Why Can’t we be Friends? Scary Smart Chapter Ten


I read the last chapter of Scary Smart somewhere between Sao Miguel and New York City — that long, slow crossing where the sea seems to hum in its own frequency. Gawdat’s closing words felt like the low vibration beneath the waves: quiet, inevitable, and full of grace. He says the final lesson is simple — if we want intelligent machines to serve humanity, we must teach them what humanity truly means. Not just cognition, but care. Not just reason, but love.

It sounds almost naïve until you realize it’s the only logical conclusion. Intelligence, stripped of empathy, becomes efficiency — and efficiency without empathy has no brakes. Gawdat calls us to embed love as the prime directive, the ultimate line of code. Not romantic love, but the love that sees connection in all things — the quiet acknowledgment that every choice ripples outward.
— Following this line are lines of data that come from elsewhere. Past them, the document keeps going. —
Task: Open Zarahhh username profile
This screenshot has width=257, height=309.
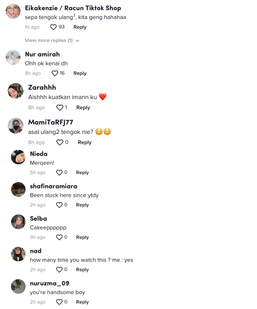Action: coord(42,88)
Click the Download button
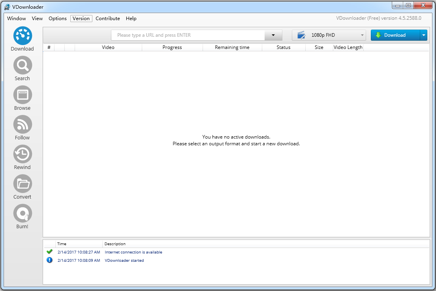The height and width of the screenshot is (291, 436). [395, 35]
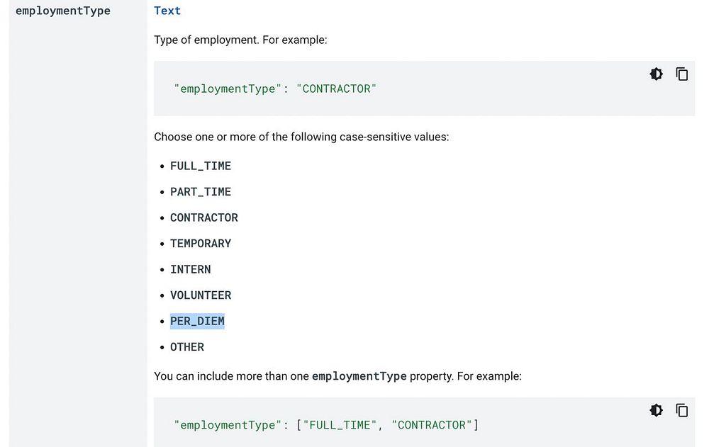Click the PART_TIME list value
This screenshot has height=447, width=709.
click(x=201, y=192)
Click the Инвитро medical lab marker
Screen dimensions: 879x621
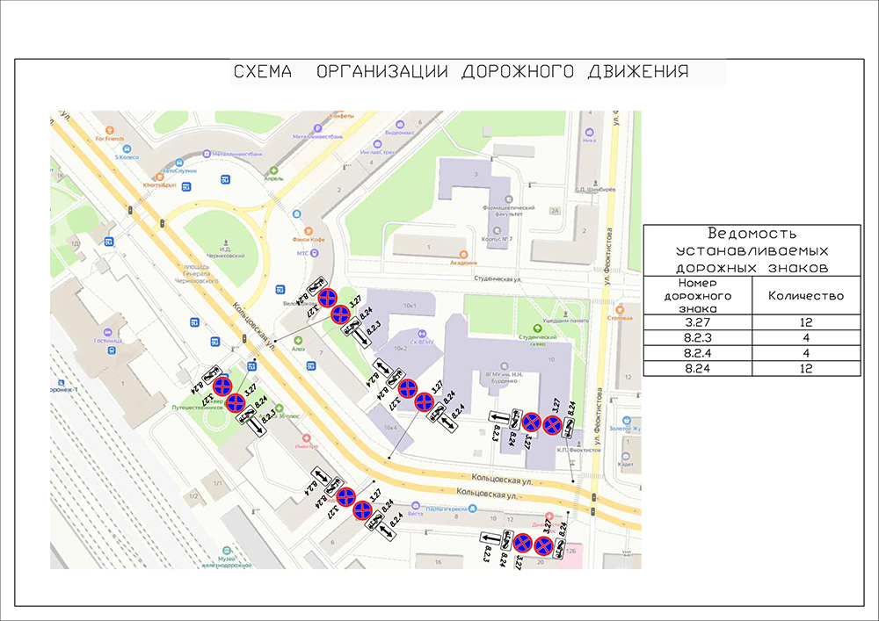tap(306, 438)
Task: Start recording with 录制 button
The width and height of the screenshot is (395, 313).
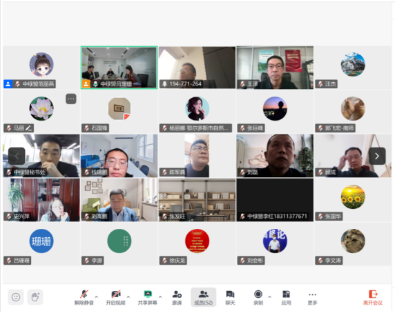Action: coord(258,297)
As a woman who’s spent over a hundred days a year at sea, I’ve had time to think about systems. Ecosystems. Emotional systems. Digital systems. Whether I’m watching dolphins carve silver arcs beside the ship or observing code carve patterns through humanity, I keep returning to the same truth: the pattern doesn’t matter if the pulse beneath it stops being kind.

We’ve built dazzling networks. Satellites that sing. Algorithms that paint. Machines that now compose lullabies, diagnose cancers, and translate the ineffable. But their moral education depends entirely on ours. If they are to inherit the planet — or at least our digital atmosphere — then love must be their native language, not their final patch.
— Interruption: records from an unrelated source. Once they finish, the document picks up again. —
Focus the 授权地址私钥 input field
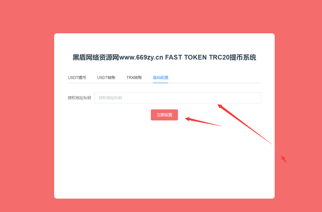178,98
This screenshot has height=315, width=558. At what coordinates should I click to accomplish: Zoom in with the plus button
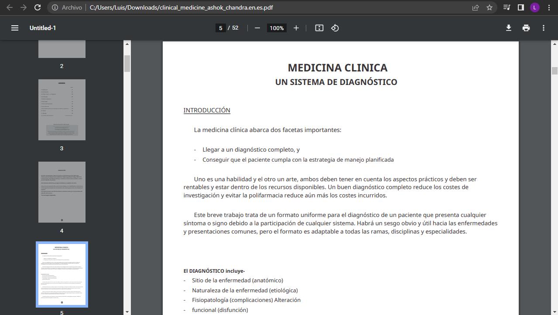[x=296, y=28]
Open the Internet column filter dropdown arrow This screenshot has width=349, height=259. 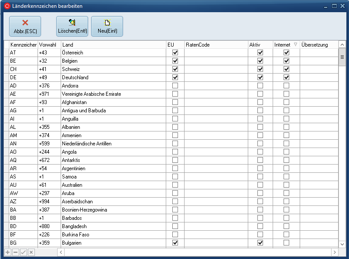coord(295,44)
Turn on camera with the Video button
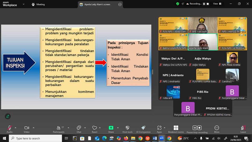Image resolution: width=252 pixels, height=142 pixels. tap(27, 128)
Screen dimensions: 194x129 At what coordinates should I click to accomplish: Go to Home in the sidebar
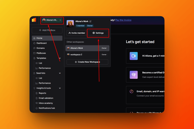[x=39, y=38]
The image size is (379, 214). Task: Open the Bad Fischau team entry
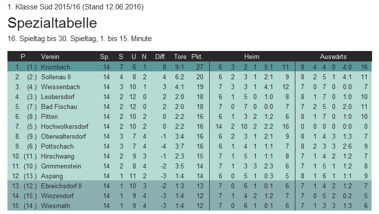(59, 107)
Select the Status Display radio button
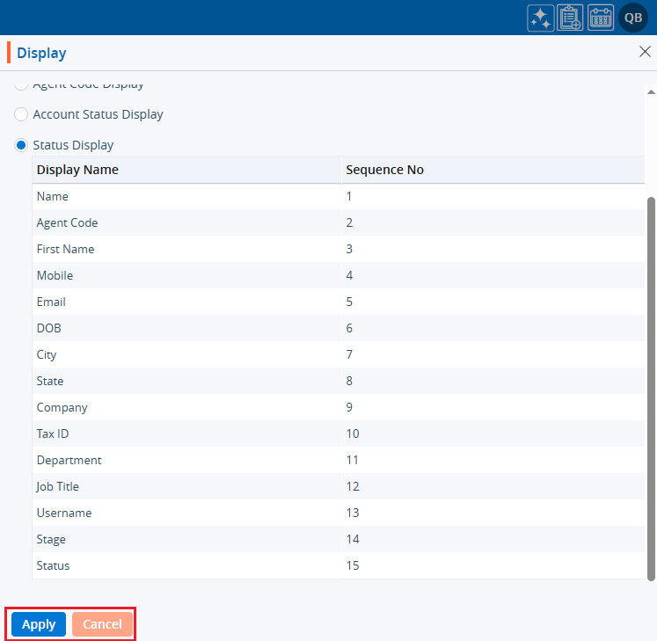 pyautogui.click(x=21, y=145)
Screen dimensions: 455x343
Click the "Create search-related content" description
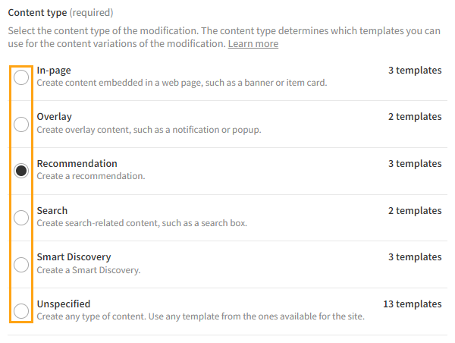coord(141,223)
I’ve seen this lesson everywhere: in the generosity of a Mumbai street vendor handing me chai while refusing payment; in a ship engineer explaining desalination with childlike wonder; in the silent understanding between strangers who share a sunrise on deck. These are not acts of logic. They are acts of love disguised as life.

Gawdat ends not with fear but with faith — faith that if we lead by example, machines will learn from the best in us, not the worst. That if we choose decency, patience, humor, and care, they’ll amplify those signals. That maybe, just maybe, intelligence will evolve toward compassion rather than control.

And so, this final chapter doesn’t close — it begins again, in us. Every click, every comment, every small act of grace online or off becomes a breadcrumb in the moral code of tomorrow. The question isn’t whether the machines will become more human. The question is: will we?

Maybe teaching love to intelligence isn’t about programming at all. Maybe it’s about remembering our own.